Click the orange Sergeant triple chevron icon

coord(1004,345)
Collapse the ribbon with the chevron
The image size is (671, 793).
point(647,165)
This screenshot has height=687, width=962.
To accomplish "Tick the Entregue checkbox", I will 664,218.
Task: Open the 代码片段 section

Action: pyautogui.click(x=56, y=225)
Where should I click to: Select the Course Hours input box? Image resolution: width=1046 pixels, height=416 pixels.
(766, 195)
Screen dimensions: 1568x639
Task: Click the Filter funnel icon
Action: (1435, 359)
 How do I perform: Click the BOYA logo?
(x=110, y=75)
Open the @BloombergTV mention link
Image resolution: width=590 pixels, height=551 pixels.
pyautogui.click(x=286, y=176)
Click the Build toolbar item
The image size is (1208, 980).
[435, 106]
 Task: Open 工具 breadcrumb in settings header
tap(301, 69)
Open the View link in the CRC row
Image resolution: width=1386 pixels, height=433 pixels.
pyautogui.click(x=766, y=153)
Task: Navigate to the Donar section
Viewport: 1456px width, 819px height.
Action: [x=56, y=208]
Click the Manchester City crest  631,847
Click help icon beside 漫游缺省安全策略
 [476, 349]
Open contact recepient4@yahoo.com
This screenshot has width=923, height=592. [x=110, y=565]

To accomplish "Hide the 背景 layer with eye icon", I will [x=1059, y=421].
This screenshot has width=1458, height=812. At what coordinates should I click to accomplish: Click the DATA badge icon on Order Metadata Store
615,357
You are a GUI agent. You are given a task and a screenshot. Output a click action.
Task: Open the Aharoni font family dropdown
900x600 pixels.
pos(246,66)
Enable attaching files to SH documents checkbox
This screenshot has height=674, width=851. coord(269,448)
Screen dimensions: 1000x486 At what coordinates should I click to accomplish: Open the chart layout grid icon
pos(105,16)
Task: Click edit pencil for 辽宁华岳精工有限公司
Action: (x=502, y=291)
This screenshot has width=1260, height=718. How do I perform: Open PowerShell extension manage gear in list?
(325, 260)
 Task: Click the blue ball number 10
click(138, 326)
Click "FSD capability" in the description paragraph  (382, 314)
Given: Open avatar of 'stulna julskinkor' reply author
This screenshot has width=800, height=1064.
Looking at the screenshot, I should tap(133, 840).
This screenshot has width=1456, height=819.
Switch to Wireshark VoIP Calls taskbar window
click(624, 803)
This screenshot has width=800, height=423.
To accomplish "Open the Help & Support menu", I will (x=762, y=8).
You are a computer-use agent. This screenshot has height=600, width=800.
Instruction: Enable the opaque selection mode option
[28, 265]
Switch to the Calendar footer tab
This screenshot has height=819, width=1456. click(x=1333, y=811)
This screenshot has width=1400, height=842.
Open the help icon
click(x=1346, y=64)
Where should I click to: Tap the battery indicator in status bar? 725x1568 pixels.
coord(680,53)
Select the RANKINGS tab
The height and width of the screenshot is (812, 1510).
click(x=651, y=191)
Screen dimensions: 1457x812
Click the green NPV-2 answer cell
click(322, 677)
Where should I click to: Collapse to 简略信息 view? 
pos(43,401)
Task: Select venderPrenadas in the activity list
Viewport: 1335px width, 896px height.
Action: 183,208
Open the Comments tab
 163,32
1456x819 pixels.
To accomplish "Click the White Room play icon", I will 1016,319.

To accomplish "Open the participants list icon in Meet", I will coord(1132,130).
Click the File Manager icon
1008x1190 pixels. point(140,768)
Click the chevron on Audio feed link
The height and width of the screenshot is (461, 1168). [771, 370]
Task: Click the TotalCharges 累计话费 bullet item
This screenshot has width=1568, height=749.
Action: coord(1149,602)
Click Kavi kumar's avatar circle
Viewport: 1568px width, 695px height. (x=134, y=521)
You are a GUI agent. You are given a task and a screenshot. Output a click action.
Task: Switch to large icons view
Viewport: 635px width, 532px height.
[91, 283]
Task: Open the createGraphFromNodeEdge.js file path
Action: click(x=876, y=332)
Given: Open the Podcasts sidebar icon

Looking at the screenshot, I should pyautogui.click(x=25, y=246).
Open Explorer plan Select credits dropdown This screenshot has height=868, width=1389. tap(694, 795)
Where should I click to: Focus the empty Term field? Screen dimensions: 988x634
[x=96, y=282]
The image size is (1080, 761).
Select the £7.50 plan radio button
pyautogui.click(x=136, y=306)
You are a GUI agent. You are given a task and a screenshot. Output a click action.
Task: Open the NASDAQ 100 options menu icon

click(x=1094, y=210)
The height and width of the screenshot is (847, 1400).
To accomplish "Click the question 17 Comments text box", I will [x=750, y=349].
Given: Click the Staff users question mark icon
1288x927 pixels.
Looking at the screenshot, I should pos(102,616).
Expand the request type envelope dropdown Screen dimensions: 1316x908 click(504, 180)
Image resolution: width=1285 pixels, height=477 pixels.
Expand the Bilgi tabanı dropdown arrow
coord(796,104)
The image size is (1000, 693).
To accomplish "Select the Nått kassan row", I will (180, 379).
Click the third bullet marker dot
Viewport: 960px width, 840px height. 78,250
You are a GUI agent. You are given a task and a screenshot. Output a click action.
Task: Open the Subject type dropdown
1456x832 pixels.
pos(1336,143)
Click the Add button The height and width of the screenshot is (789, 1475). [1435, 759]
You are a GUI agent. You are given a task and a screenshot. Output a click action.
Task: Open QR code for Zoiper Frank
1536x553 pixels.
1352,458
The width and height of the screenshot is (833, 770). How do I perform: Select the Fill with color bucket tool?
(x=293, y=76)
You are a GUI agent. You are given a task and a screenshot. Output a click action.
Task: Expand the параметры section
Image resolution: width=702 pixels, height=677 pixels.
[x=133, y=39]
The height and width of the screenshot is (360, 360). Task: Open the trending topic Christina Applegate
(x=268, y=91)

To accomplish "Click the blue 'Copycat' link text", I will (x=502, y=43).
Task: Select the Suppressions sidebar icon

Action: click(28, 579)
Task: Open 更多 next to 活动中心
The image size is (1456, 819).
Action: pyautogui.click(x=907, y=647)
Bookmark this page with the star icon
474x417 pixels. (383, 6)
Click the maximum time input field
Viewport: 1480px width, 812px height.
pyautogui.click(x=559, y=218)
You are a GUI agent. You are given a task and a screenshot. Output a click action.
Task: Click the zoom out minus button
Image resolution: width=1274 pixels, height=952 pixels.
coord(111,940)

· · ·

[GIVEN REQUEST]
Copy the records above verbatim, every line in its original order.

[SOLUTION]
Click the orange Sergeant triple chevron icon

coord(1004,345)
Collapse the ribbon with the chevron
The image size is (671, 793).
point(647,165)
This screenshot has height=687, width=962.
To accomplish "Tick the Entregue checkbox", I will 664,218.
Task: Open the 代码片段 section

Action: pyautogui.click(x=56, y=225)
Where should I click to: Select the Course Hours input box? Image resolution: width=1046 pixels, height=416 pixels.
(766, 195)
Screen dimensions: 1568x639
Task: Click the Filter funnel icon
Action: (1435, 359)
 How do I perform: Click the BOYA logo?
(x=110, y=75)
Open the @BloombergTV mention link
Image resolution: width=590 pixels, height=551 pixels.
pyautogui.click(x=286, y=176)
Click the Build toolbar item
The image size is (1208, 980).
[435, 106]
 Task: Open 工具 breadcrumb in settings header
tap(301, 69)
Open the View link in the CRC row
Image resolution: width=1386 pixels, height=433 pixels.
pyautogui.click(x=766, y=153)
Task: Navigate to the Donar section
Viewport: 1456px width, 819px height.
Action: [x=56, y=208]
Click the Manchester City crest  631,847
Click help icon beside 漫游缺省安全策略
 [476, 349]
Open contact recepient4@yahoo.com
This screenshot has width=923, height=592. [x=110, y=565]

To accomplish "Hide the 背景 layer with eye icon", I will [x=1059, y=421].
This screenshot has width=1458, height=812. At what coordinates should I click to accomplish: Click the DATA badge icon on Order Metadata Store
615,357
You are a GUI agent. You are given a task and a screenshot. Output a click action.
Task: Open the Aharoni font family dropdown
900x600 pixels.
pos(246,66)
Enable attaching files to SH documents checkbox
This screenshot has height=674, width=851. coord(269,448)
Screen dimensions: 1000x486 At what coordinates should I click to accomplish: Open the chart layout grid icon
pos(105,16)
Task: Click edit pencil for 辽宁华岳精工有限公司
Action: (x=502, y=291)
This screenshot has width=1260, height=718. How do I perform: Open PowerShell extension manage gear in list?
(325, 260)
 Task: Click the blue ball number 10
click(138, 326)
Click "FSD capability" in the description paragraph  (382, 314)
Given: Open avatar of 'stulna julskinkor' reply author
This screenshot has width=800, height=1064.
Looking at the screenshot, I should tap(133, 840).
This screenshot has width=1456, height=819.
Switch to Wireshark VoIP Calls taskbar window
click(624, 803)
This screenshot has width=800, height=423.
To accomplish "Open the Help & Support menu", I will (x=762, y=8).
You are a computer-use agent. This screenshot has height=600, width=800.
Instruction: Enable the opaque selection mode option
[28, 265]
Switch to the Calendar footer tab
This screenshot has height=819, width=1456. click(x=1333, y=811)
This screenshot has width=1400, height=842.
Open the help icon
click(x=1346, y=64)
Where should I click to: Tap the battery indicator in status bar? 725x1568 pixels.
coord(680,53)
Select the RANKINGS tab
The height and width of the screenshot is (812, 1510).
click(x=651, y=191)
Screen dimensions: 1457x812
Click the green NPV-2 answer cell
click(322, 677)
Where should I click to: Collapse to 简略信息 view? 
pos(43,401)
Task: Select venderPrenadas in the activity list
Viewport: 1335px width, 896px height.
Action: 183,208
Open the Comments tab
 163,32
1456x819 pixels.
To accomplish "Click the White Room play icon", I will 1016,319.

To accomplish "Open the participants list icon in Meet", I will coord(1132,130).
Click the File Manager icon
1008x1190 pixels. point(140,768)
Click the chevron on Audio feed link
The height and width of the screenshot is (461, 1168). [771, 370]
Task: Click the TotalCharges 累计话费 bullet item
This screenshot has width=1568, height=749.
Action: coord(1149,602)
Click Kavi kumar's avatar circle
Viewport: 1568px width, 695px height. (x=134, y=521)
You are a GUI agent. You are given a task and a screenshot. Output a click action.
Task: Switch to large icons view
Viewport: 635px width, 532px height.
[91, 283]
Task: Open the createGraphFromNodeEdge.js file path
Action: click(x=876, y=332)
Given: Open the Podcasts sidebar icon

Looking at the screenshot, I should pyautogui.click(x=25, y=246).
Open Explorer plan Select credits dropdown This screenshot has height=868, width=1389. tap(694, 795)
Where should I click to: Focus the empty Term field? Screen dimensions: 988x634
[x=96, y=282]
The image size is (1080, 761).
Select the £7.50 plan radio button
pyautogui.click(x=136, y=306)
You are a GUI agent. You are given a task and a screenshot. Output a click action.
Task: Open the NASDAQ 100 options menu icon

click(x=1094, y=210)
The height and width of the screenshot is (847, 1400).
To accomplish "Click the question 17 Comments text box", I will [x=750, y=349].
Given: Click the Staff users question mark icon
1288x927 pixels.
Looking at the screenshot, I should pos(102,616).
Expand the request type envelope dropdown Screen dimensions: 1316x908 click(504, 180)
Image resolution: width=1285 pixels, height=477 pixels.
Expand the Bilgi tabanı dropdown arrow
coord(796,104)
The image size is (1000, 693).
To accomplish "Select the Nått kassan row", I will (180, 379).
Click the third bullet marker dot
Viewport: 960px width, 840px height. 78,250
You are a GUI agent. You are given a task and a screenshot. Output a click action.
Task: Open the Subject type dropdown
1456x832 pixels.
pos(1336,143)
Click the Add button The height and width of the screenshot is (789, 1475). [1435, 759]
You are a GUI agent. You are given a task and a screenshot. Output a click action.
Task: Open QR code for Zoiper Frank
1536x553 pixels.
1352,458
The width and height of the screenshot is (833, 770). How do I perform: Select the Fill with color bucket tool?
(x=293, y=76)
You are a GUI agent. You are given a task and a screenshot. Output a click action.
Task: Expand the параметры section
Image resolution: width=702 pixels, height=677 pixels.
[x=133, y=39]
The height and width of the screenshot is (360, 360). Task: Open the trending topic Christina Applegate
(x=268, y=91)

To accomplish "Click the blue 'Copycat' link text", I will (x=502, y=43).
Task: Select the Suppressions sidebar icon

Action: click(28, 579)
Task: Open 更多 next to 活动中心
The image size is (1456, 819).
Action: pyautogui.click(x=907, y=647)
Bookmark this page with the star icon
474x417 pixels. (383, 6)
Click the maximum time input field
Viewport: 1480px width, 812px height.
pyautogui.click(x=559, y=218)
You are a GUI agent. You are given a task and a screenshot. Output a click action.
Task: Click the zoom out minus button
Image resolution: width=1274 pixels, height=952 pixels.
coord(111,940)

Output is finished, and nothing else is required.